Pope Francis’ body lies in state ahead of Saturday funeral
The body of Pope Francis was moved this morning to lie in state at St. Peter’s Basilica. A choir sang and cardinals chanted in Latin as Pope Francis’ body was carried, in a red velvet-lined open casket.
For three days mourners will be able to pay their respects.
People stood in a long line that snaked across St. Peter’s Square. Some held umbrellas to shield them from the sun as they waited for their moment to enter St. Peter’s Basilica.
“I wanted to see him alive,” said Margarita Harvey from El Salvador, who lives in Pennsylvania. “But I would love to at least see his body. I’m praying for him. My soul is with him.”

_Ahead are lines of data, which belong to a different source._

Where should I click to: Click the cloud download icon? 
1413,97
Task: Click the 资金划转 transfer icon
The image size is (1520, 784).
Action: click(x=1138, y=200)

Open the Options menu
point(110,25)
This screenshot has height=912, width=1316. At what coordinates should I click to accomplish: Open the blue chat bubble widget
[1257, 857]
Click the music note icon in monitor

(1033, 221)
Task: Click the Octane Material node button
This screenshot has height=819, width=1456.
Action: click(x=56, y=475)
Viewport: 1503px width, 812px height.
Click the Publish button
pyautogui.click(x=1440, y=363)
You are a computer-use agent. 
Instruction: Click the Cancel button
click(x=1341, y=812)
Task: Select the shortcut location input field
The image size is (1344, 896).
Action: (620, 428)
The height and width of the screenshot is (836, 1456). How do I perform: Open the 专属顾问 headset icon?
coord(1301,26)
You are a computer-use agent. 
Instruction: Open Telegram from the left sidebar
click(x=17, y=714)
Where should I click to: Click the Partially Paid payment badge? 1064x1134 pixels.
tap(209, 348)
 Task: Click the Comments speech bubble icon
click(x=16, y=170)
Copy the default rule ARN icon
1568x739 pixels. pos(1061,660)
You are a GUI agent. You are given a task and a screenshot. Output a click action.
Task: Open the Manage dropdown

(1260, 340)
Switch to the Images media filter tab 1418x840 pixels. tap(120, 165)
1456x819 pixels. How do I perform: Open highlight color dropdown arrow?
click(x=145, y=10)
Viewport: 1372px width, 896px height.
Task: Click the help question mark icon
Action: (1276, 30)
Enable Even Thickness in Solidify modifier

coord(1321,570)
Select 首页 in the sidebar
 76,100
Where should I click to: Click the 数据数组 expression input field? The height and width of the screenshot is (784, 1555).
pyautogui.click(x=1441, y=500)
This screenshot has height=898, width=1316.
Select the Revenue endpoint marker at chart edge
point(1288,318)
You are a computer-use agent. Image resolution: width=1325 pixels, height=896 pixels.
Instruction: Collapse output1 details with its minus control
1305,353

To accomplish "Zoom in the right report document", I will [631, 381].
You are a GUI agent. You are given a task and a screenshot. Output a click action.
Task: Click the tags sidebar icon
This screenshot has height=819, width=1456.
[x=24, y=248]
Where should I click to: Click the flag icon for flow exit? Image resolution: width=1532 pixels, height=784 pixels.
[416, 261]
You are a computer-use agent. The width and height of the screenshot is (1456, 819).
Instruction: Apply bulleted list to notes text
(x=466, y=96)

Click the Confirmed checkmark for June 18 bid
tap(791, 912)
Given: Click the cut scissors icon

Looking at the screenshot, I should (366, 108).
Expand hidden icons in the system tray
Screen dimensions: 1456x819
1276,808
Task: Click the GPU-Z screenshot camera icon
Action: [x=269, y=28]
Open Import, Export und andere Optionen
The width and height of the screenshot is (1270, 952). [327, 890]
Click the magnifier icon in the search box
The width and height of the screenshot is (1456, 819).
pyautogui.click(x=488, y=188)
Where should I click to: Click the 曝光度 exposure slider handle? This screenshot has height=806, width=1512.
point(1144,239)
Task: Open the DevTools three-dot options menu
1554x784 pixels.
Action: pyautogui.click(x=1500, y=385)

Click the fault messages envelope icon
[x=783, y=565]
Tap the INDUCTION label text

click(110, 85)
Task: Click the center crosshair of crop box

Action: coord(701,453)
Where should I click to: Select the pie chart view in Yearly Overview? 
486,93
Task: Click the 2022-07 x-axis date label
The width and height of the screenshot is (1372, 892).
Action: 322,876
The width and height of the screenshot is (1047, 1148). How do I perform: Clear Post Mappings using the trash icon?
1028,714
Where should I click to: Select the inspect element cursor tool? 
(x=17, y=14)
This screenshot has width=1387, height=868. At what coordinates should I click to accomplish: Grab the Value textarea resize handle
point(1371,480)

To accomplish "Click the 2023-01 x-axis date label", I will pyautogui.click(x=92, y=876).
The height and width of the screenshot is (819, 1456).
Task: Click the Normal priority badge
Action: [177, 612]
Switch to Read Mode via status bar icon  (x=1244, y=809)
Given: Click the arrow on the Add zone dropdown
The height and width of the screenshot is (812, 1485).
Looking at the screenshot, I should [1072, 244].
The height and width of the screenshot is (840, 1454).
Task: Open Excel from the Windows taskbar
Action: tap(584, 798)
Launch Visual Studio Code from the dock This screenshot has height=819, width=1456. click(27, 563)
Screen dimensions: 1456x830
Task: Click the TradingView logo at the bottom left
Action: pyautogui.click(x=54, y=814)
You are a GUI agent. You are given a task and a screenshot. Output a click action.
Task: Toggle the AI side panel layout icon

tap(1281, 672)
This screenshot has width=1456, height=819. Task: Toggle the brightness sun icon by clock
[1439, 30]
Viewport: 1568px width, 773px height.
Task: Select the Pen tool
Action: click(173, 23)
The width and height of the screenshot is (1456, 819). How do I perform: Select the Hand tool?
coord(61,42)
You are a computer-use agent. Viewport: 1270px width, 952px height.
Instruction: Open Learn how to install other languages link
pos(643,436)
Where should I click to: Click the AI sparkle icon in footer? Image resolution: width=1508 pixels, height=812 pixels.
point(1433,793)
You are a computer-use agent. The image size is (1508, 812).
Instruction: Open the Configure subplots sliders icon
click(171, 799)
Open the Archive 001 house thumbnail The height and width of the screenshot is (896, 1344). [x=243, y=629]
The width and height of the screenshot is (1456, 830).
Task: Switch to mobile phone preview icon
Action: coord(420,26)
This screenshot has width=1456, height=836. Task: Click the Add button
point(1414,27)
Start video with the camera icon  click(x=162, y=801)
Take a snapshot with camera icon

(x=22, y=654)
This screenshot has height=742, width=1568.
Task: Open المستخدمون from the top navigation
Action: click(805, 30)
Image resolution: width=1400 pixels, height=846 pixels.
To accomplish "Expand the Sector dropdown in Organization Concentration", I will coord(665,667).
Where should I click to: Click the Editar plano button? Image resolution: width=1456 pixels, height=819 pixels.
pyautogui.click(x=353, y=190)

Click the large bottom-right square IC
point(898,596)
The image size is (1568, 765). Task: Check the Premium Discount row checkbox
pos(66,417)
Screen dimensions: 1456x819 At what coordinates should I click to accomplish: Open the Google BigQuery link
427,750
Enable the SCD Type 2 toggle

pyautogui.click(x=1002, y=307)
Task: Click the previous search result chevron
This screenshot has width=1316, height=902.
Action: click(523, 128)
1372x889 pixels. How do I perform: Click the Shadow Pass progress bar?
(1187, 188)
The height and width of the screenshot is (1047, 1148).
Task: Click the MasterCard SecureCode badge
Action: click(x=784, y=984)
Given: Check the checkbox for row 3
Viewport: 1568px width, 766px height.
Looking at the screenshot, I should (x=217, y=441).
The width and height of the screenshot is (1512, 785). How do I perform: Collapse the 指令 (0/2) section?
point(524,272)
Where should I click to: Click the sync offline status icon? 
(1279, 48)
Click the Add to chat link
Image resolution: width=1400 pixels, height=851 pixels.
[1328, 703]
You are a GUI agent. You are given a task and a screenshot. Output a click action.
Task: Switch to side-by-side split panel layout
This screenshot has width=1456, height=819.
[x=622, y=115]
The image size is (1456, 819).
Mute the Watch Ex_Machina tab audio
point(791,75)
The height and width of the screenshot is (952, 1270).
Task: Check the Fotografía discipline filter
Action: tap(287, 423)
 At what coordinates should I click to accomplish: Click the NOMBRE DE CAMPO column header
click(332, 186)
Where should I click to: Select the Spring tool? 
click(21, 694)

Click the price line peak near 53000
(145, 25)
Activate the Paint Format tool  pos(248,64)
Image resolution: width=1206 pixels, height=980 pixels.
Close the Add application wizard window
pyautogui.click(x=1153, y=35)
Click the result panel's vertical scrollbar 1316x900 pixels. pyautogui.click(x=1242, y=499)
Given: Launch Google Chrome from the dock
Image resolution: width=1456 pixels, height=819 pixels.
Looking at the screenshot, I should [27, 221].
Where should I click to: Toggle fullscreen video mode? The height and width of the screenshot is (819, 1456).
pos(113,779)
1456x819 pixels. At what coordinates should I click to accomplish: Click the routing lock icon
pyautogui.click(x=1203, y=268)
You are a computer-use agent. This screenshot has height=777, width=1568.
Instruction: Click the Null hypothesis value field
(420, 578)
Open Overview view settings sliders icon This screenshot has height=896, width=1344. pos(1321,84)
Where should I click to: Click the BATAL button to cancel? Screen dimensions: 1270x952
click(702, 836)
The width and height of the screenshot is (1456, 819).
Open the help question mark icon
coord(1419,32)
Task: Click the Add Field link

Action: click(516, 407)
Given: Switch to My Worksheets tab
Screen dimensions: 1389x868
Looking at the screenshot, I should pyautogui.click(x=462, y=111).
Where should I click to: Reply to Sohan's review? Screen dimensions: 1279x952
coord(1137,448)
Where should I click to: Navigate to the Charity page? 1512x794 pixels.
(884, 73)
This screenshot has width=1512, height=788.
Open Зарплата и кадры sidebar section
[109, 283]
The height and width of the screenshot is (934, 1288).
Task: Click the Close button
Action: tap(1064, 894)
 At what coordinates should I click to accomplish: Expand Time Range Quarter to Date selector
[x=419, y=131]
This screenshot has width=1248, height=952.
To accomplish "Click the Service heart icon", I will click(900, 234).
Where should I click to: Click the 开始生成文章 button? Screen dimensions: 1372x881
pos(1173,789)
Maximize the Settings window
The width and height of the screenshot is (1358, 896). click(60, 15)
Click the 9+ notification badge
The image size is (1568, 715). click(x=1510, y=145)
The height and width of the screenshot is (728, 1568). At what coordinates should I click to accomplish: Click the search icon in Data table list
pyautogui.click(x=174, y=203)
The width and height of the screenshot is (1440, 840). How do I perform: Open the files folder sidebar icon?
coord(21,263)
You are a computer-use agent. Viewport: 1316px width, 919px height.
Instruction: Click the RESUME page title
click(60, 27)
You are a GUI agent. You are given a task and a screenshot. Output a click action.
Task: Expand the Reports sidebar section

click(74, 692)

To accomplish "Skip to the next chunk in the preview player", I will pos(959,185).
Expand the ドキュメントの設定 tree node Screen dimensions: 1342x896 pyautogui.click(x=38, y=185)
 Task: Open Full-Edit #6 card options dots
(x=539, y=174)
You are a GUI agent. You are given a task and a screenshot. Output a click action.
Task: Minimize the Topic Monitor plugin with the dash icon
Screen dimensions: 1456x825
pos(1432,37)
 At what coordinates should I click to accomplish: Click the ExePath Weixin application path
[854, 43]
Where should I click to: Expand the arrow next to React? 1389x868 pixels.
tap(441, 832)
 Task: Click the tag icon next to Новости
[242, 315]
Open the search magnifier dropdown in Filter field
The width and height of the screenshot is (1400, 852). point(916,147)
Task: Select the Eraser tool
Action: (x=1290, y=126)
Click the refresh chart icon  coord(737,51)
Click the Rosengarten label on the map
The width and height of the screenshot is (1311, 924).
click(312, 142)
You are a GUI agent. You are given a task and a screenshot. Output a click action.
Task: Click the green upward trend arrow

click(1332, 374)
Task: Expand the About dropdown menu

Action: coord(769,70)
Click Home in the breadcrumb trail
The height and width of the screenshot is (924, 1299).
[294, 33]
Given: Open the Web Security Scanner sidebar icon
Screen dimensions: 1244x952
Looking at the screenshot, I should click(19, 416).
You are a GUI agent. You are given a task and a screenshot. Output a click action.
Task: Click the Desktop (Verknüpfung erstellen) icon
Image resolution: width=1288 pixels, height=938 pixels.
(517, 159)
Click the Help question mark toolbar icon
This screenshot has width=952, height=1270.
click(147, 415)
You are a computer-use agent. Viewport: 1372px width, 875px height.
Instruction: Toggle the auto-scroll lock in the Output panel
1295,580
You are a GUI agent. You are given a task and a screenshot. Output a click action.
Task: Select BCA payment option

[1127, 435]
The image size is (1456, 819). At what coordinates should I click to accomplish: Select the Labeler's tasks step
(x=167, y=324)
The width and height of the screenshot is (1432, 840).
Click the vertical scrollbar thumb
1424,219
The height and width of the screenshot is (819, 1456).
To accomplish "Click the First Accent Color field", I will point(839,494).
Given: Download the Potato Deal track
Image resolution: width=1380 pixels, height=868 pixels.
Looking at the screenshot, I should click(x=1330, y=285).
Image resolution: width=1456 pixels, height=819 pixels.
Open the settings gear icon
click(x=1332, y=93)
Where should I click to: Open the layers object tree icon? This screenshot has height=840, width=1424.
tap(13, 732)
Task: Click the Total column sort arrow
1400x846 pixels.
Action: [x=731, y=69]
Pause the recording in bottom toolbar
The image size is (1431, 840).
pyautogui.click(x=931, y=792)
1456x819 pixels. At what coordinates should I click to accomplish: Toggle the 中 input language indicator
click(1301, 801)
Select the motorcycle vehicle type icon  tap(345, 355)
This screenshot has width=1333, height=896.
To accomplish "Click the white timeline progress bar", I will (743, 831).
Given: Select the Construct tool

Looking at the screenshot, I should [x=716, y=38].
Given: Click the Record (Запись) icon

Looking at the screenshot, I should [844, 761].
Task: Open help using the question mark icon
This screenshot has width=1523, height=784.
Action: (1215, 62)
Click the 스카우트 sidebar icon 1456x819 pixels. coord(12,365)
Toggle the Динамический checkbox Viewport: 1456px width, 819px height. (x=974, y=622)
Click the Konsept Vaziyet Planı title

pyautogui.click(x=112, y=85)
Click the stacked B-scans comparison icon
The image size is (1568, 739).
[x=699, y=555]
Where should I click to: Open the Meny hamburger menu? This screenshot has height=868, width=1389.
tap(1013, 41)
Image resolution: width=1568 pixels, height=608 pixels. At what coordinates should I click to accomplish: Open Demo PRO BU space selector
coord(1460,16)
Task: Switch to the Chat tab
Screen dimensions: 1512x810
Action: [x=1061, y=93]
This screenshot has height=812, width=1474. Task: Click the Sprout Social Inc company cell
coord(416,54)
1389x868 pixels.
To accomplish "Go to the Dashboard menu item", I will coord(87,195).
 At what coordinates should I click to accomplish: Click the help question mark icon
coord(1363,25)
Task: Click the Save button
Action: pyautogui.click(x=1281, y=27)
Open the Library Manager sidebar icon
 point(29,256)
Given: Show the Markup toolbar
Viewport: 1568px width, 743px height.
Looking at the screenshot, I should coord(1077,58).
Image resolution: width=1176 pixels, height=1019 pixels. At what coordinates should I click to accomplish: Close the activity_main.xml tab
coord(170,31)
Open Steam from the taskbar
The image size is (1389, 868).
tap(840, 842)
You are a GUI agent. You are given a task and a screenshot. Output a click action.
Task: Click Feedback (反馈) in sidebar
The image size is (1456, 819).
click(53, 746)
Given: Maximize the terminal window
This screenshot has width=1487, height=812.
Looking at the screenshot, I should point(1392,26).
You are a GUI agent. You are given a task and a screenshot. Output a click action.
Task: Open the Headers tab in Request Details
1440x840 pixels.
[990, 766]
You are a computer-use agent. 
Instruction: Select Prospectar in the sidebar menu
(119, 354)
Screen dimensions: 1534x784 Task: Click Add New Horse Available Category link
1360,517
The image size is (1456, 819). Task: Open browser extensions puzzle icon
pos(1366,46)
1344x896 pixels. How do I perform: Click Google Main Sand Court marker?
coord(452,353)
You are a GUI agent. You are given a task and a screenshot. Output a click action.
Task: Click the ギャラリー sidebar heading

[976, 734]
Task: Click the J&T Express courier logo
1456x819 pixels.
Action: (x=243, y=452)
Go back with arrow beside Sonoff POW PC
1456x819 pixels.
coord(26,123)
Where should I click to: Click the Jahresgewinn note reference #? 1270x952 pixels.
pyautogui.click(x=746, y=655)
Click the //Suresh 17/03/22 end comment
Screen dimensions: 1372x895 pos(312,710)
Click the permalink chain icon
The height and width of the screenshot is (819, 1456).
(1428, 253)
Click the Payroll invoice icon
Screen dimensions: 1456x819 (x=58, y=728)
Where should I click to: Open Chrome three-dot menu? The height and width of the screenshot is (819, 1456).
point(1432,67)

When Harvey enters the basilica, she’ll find Francis lying in a single wooden casket, dressed in red robes, holding a rosary and wearing the papal mitre — the ceremonial head dress.
For past papal funerals, the pontiff was laid inside three nested coffins: one of cypress wood, one of elm and one of lead. It was part of a display of the pope’s dual role as a global figure and spiritual leader. They would be covered with a gold cloth and lie in state on a raised pedestal in front of the altar in St. Peter’s Basilica.

Throughout his papacy, Pope Francis tried to strip away the more ornate aspects of the role, trying to keep a little of the ordinary even in his very extraordinary job. Shunning much of the wealth and frills that come with the role. He chose to remain in the Santa Marta apartment where he stayed when he came as a cardinal to Rome, rather than move to the traditional papal residence at the Vatican. He chose simpler outfits and kept his plastic watch.
A few weeks after he became pope aids at the Vatican urged him to wear white trousers to match his white cassock, Austin Ivereigh, Pope Francis’ biographer told NPR. “He said: No thanks. I don’t want to look like an ice cream seller.”
Francis like to with ordinary people. This was evident as he moved through the crowds in St. Peter’s Square this past Easter Sunday, the very day before he died. He was in his popemobile without a bullet proof glass barrier, hugging members of the public in the crowd of some 50,000.
The Vatican now says Francis was so weak he’d worried about whether he could cope with the appearance. But afterwards he reportedly said to Massimiliano Strappetti, his personal healthcare assistant: “Thank you for bringing me back to the square.”
His funeral service will be held at 10:00 a.m. on Saturday in St. Peter’s Square, in front of the 16th century basilica. It will be presided over by Cardinal Giovanni Battista Re, the 91-year-old dean of the College of Cardinals.
It could become a significant political event too, with the possibility for some sensitive meetings on the sidelines.
President Trump has confirmed he will attend. As will Ukrainian President Volodymyr Zelenskyy — which sets up the potential for them to meet for the first time since that tense public exchange at the White House in February.
This will be Trump’s first foreign trip of his second term and the first time he’s in the same space as other key leaders, like European Commission President Ursula von der Leyen, since he caused widespread tumult and chaos in the financial markers, which his decision to place high import taxes on goods including from countries allied to the United States.
The Italian government says over 100 foreign delegations are coming. And it estimates as many as 200,000 people may attend overall.

Many popes are traditionally buried in the Vatican Grottoes beneath St. Peter’s Basilica. But Francis has chosen to be laid to rest outside the Vatican, at a church in a part of Rome that has a bigger immigrant community.
The Basilica of Saint Mary Major is where he’d pray to the Salus Popoli Romani, an icon of the Virgin Mary holding baby Jesus before and after each trip out of Rome, and during difficult times, such as the coronavirus pandemic.
Preparations are now underway at the church to receive Francis’ casket. On Tuesday wooden chipboard covered the niche where he will be buried, beside the chapel that houses the Virgin Mary icon. In his will, Francis called for his tomb to be “in the ground; simple, without particular decoration, and with the sole inscription: Franciscus,” or Latin for Francis.
At the church, crowded with visitors, Ruben Martinez, a Spanish priest spoke of the sense of anticipation that weighs in the air. He’d arrived to Rome just an hour before, and headed straight to the church.
“Another journalist asked me if this is a sad moment,” he said. “And I told him no, this is a moment of hope.”
As Christians, he said, this is about Pope Francis’ ascent to heaven.